Give aways never work.  NEVER!  They merely put, and keep, people on the government dole.  And it could be argued that housing subsidies are racist.  yes, racist!  Take a look around the public housing or neighborhoods in your town with a lot of low income rental which in all likelihood  are in the Housing Subsidy Program from HUD.  I will lay you 10 to 1 that the faces you see are mostly black.   As Star Parker says in her book, “Back on Uncle Sam’s Plantation”   the people you see aren’t ever likely to get ahead or get out of poverty.  It’s just easier to let someone else pay your way.

Be truthful with yourself and ask yourself if someone came in and paid your rent or helped with your mortgage would you  give it up and stand on your own two feet, or would you take that “free” money?  Most of us would rationalize that “Heck yes, if they want to give me money then why not take it!?”   Few would look beyond and see that taking someone else’s money is stealing.   BB


  • 5 Responses to ">>Hearing from Rep. Barney Frank Again on Housing. Dear Lord!"

    Even the most passionate supporter of the never ending decision to try once again, another “doomed to fail” plan to build government supported housing should admit that, in view of the recorded history of past failures, and that the obvious reason for those failures was being the lack of enforced requirement that the prospective tenant has a credible work history. along with a history of personal reliability in meeting his or her obligation for timely payment and upkeep of the premises, that any new proposal for such a program would have clear and vigilent rules for such requirements that would give one the expectation of a successful venture that would turn into a decent community, where the children had a decent opportunity for an orderly and peaceful childhood experience that offered some assurance that they would have at the very least, a reasonable chance at a decent future.

    With the record of Mr. Frank and others that have served in such programs, I would demand that new members be given the task and that they would be screened to insure their commitment and passion to see that it was free of corruption and a trustworthy oversight is “set in stone” with monthly meetings to examine the progress.
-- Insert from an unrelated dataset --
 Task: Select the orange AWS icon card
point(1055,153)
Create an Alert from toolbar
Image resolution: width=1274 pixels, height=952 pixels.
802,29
    Upon further thought on the subject, I feel that subsidized housing in any form will never work. Invariably, the moment that it is created, it will be something that will be re-shaped, re-done and ignored.
    The genius of our free enterprize system was, is and will ever be a system that has the advantage of the passionate exercise of free and imaginative action. Without unleashing the creativity and dedication of the independent free mind, you commence with the very thing that is the flaw in the idea and that is that the subsidized person has no responsibility to participate and improve his or her position in life.
    The “Great Society” of LBJ dealt a death blow to personal responsibilty to oneself and one’s neighbors. The government preempted the individual’s responsibility and their necessary awareness of what they should and must do as a good citizen and neighbor. With that “Great Society” came the elimination of decent neighborhoods and two parent families, great philanthropic organizations like the Elks Clubs, The Rotary etc in neighborhoods like Watts and Harlem. Where are they now?
    Gone, because the government is playing Big Daddy. The government has become our conscience.
    Take a look at what the congress is like and what their record is today and get an idea of what our surrogate conscience is like.

    I have maintained for years that the government should get out of the free housing market all together by giving each tenant a clear deed to his house or apartment as in the townhouse agreements and not the condominium. Leaders will come forward who value their “property” and want their neighbors to do the same. Associations will form and they will put pressure on the slackers to clean up their act or sell their property and leave. Of course they will leave to throw the money they get for their townhouse and then be living on the streets.

    If there are children involved in the homeless state they should be quickly and permanently taken from the parent and placed in special homes and put up for adoption immediately. As it is now children who are taken from their parents spend
    end years giving the parent time to get their act together and then are too old to be adopted.

    But getting back to giving the tenants of the projects clear deeds to their individual apartments has been done and HAS WORKED!s ago in the Chicago area. I saw it on 60 Minutes. It was amazing what the apartment owners did with a derelict building in just a few years. Home ownership gave them pride and a desire to get on with a decent future.

    Why is it that when experience proves some program successful our government fails to follow thru? I think it is because the bureaucrats are saving their jobs and there are no Congressmen looking out and overseeing what the little clerks in little offices with big salaries and huge benefits are doing. BB

    I think Barney Frank should step aside. He has made more mistakes than I care to think about. This man is an expert in only one thing and that is “failure”. Everything he was supposed to oversee somehow managed to fail, unbeknownst to him.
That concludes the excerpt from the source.